Start of Block

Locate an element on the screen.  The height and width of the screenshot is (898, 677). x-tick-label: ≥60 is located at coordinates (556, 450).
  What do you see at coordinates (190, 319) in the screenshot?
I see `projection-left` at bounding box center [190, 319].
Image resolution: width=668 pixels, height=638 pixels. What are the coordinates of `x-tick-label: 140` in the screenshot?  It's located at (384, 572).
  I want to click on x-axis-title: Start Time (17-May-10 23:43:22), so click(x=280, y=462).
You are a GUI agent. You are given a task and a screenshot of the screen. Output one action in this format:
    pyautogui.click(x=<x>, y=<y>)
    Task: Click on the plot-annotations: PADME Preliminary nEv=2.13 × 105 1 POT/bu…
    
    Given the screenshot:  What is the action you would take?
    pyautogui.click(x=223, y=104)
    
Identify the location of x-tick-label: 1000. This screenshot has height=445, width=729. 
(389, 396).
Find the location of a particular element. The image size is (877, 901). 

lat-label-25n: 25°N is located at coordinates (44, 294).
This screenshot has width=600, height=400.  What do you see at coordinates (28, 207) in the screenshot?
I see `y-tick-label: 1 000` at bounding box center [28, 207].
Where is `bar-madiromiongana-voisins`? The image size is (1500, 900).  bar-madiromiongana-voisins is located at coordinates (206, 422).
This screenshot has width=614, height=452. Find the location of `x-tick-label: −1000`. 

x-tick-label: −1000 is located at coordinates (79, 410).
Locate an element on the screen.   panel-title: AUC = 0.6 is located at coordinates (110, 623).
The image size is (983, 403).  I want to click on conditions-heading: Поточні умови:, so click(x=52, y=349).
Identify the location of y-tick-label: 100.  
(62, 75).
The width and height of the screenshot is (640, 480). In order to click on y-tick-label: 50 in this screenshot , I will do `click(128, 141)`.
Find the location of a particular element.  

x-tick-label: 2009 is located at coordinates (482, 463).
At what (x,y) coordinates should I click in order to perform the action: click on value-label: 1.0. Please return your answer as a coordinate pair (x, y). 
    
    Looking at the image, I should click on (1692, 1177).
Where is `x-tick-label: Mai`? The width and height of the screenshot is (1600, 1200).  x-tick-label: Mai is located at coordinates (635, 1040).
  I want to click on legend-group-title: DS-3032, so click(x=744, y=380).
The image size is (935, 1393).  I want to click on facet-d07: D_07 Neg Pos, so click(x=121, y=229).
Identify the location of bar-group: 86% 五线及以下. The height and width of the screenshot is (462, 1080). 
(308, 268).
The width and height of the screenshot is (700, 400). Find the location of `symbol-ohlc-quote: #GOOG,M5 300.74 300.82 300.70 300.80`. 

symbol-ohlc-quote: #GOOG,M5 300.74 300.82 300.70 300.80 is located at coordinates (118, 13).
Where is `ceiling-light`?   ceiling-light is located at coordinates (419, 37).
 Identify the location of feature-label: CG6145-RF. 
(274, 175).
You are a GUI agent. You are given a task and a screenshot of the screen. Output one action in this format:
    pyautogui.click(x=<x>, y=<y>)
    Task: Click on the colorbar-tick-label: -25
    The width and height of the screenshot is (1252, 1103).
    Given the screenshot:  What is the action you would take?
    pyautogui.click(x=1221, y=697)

End of Block

*What to do*
Revise the lines above so that every "Identify the location of" becomes "Find the position of", leaving everything else unchanged.

*Output for this exercise*
Locate an element on the screen.  The height and width of the screenshot is (898, 677). x-tick-label: ≥60 is located at coordinates (556, 450).
  What do you see at coordinates (190, 319) in the screenshot?
I see `projection-left` at bounding box center [190, 319].
Image resolution: width=668 pixels, height=638 pixels. What are the coordinates of `x-tick-label: 140` in the screenshot?  It's located at (384, 572).
  I want to click on x-axis-title: Start Time (17-May-10 23:43:22), so click(x=280, y=462).
You are a GUI agent. You are given a task and a screenshot of the screen. Output one action in this format:
    pyautogui.click(x=<x>, y=<y>)
    Task: Click on the plot-annotations: PADME Preliminary nEv=2.13 × 105 1 POT/bu…
    
    Given the screenshot:  What is the action you would take?
    pyautogui.click(x=223, y=104)
    
Find the position of x-tick-label: 1000. This screenshot has height=445, width=729. 
(389, 396).
Find the location of a particular element. The image size is (877, 901). 

lat-label-25n: 25°N is located at coordinates (44, 294).
This screenshot has width=600, height=400.  What do you see at coordinates (28, 207) in the screenshot?
I see `y-tick-label: 1 000` at bounding box center [28, 207].
Where is `bar-madiromiongana-voisins`? The image size is (1500, 900).  bar-madiromiongana-voisins is located at coordinates (206, 422).
This screenshot has width=614, height=452. Find the location of `x-tick-label: −1000`. 

x-tick-label: −1000 is located at coordinates (79, 410).
Locate an element on the screen.   panel-title: AUC = 0.6 is located at coordinates (110, 623).
The image size is (983, 403).  I want to click on conditions-heading: Поточні умови:, so click(x=52, y=349).
Find the position of y-tick-label: 100.  
(62, 75).
The width and height of the screenshot is (640, 480). In order to click on y-tick-label: 50 in this screenshot , I will do `click(128, 141)`.
Find the location of a particular element.  

x-tick-label: 2009 is located at coordinates (482, 463).
At what (x,y) coordinates should I click in order to perform the action: click on value-label: 1.0. Please return your answer as a coordinate pair (x, y). 
    
    Looking at the image, I should click on (1692, 1177).
Where is `x-tick-label: Mai`? The width and height of the screenshot is (1600, 1200).  x-tick-label: Mai is located at coordinates (635, 1040).
  I want to click on legend-group-title: DS-3032, so click(x=744, y=380).
The image size is (935, 1393).  I want to click on facet-d07: D_07 Neg Pos, so click(x=121, y=229).
Find the position of bar-group: 86% 五线及以下. The height and width of the screenshot is (462, 1080). 
(308, 268).
The width and height of the screenshot is (700, 400). Find the location of `symbol-ohlc-quote: #GOOG,M5 300.74 300.82 300.70 300.80`. 

symbol-ohlc-quote: #GOOG,M5 300.74 300.82 300.70 300.80 is located at coordinates (118, 13).
Where is `ceiling-light`?   ceiling-light is located at coordinates (419, 37).
 Find the position of feature-label: CG6145-RF. 
(274, 175).
You are a GUI agent. You are given a task and a screenshot of the screen. Output one action in this format:
    pyautogui.click(x=<x>, y=<y>)
    Task: Click on the colorbar-tick-label: -25
    The width and height of the screenshot is (1252, 1103).
    Given the screenshot:  What is the action you would take?
    pyautogui.click(x=1221, y=697)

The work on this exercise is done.